--- Begin RECORDS FOR THE EXERCISE ---

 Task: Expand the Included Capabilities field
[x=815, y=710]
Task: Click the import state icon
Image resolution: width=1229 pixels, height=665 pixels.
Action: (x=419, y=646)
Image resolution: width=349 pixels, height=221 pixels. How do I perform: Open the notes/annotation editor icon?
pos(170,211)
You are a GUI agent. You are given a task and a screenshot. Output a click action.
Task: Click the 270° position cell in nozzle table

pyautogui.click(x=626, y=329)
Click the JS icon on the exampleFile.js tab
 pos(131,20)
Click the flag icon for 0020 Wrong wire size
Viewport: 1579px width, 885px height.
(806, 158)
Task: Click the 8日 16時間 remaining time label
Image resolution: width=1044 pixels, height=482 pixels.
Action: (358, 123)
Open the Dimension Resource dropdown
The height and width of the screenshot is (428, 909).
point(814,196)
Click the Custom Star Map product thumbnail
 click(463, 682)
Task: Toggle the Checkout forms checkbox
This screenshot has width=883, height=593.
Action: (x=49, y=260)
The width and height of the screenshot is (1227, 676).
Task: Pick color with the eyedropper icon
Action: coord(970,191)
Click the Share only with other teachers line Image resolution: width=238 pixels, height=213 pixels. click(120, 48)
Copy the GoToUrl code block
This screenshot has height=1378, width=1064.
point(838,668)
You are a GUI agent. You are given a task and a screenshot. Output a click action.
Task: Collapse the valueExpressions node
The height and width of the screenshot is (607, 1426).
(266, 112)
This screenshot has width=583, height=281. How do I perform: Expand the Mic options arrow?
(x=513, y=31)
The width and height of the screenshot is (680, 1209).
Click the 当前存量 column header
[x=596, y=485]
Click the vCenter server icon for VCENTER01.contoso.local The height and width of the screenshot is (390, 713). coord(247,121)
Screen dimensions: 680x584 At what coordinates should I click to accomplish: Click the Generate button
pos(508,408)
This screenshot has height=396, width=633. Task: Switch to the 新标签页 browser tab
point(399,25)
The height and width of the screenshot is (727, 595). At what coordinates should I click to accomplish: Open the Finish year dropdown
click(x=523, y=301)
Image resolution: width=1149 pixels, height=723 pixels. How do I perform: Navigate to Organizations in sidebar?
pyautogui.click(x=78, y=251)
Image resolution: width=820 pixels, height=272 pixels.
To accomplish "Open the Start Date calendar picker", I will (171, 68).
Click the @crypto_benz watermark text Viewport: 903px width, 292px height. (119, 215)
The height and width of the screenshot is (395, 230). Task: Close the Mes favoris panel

--- End RECORDS FOR THE EXERCISE ---

# TASK
Arrange all the data above as a Markdown table with two columns, Row and Line. Number the rows in order, give each line its own row, and skip blank lines.

# TASK ANSWER
| Row | Line |
|---|---|
| 1 |  Task: Expand the Included Capabilities field |
| 2 | [x=815, y=710] |
| 3 | Task: Click the import state icon |
| 4 | Image resolution: width=1229 pixels, height=665 pixels. |
| 5 | Action: (x=419, y=646) |
| 6 | Image resolution: width=349 pixels, height=221 pixels. How do I perform: Open the notes/annotation editor icon? |
| 7 | pos(170,211) |
| 8 | You are a GUI agent. You are given a task and a screenshot. Output a click action. |
| 9 | Task: Click the 270° position cell in nozzle table |
| 10 | pyautogui.click(x=626, y=329) |
| 11 | Click the JS icon on the exampleFile.js tab |
| 12 |  pos(131,20) |
| 13 | Click the flag icon for 0020 Wrong wire size |
| 14 | Viewport: 1579px width, 885px height. |
| 15 | (806, 158) |
| 16 | Task: Click the 8日 16時間 remaining time label |
| 17 | Image resolution: width=1044 pixels, height=482 pixels. |
| 18 | Action: (358, 123) |
| 19 | Open the Dimension Resource dropdown |
| 20 | The height and width of the screenshot is (428, 909). |
| 21 | point(814,196) |
| 22 | Click the Custom Star Map product thumbnail |
| 23 |  click(463, 682) |
| 24 | Task: Toggle the Checkout forms checkbox |
| 25 | This screenshot has width=883, height=593. |
| 26 | Action: (x=49, y=260) |
| 27 | The width and height of the screenshot is (1227, 676). |
| 28 | Task: Pick color with the eyedropper icon |
| 29 | Action: coord(970,191) |
| 30 | Click the Share only with other teachers line Image resolution: width=238 pixels, height=213 pixels. click(120, 48) |
| 31 | Copy the GoToUrl code block |
| 32 | This screenshot has height=1378, width=1064. |
| 33 | point(838,668) |
| 34 | You are a GUI agent. You are given a task and a screenshot. Output a click action. |
| 35 | Task: Collapse the valueExpressions node |
| 36 | The height and width of the screenshot is (607, 1426). |
| 37 | (266, 112) |
| 38 | This screenshot has width=583, height=281. How do I perform: Expand the Mic options arrow? |
| 39 | (x=513, y=31) |
| 40 | The width and height of the screenshot is (680, 1209). |
| 41 | Click the 当前存量 column header |
| 42 | [x=596, y=485] |
| 43 | Click the vCenter server icon for VCENTER01.contoso.local The height and width of the screenshot is (390, 713). coord(247,121) |
| 44 | Screen dimensions: 680x584 At what coordinates should I click to accomplish: Click the Generate button |
| 45 | pos(508,408) |
| 46 | This screenshot has height=396, width=633. Task: Switch to the 新标签页 browser tab |
| 47 | point(399,25) |
| 48 | The height and width of the screenshot is (727, 595). At what coordinates should I click to accomplish: Open the Finish year dropdown |
| 49 | click(x=523, y=301) |
| 50 | Image resolution: width=1149 pixels, height=723 pixels. How do I perform: Navigate to Organizations in sidebar? |
| 51 | pyautogui.click(x=78, y=251) |
| 52 | Image resolution: width=820 pixels, height=272 pixels. |
| 53 | To accomplish "Open the Start Date calendar picker", I will (171, 68). |
| 54 | Click the @crypto_benz watermark text Viewport: 903px width, 292px height. (119, 215) |
| 55 | The height and width of the screenshot is (395, 230). Task: Close the Mes favoris panel |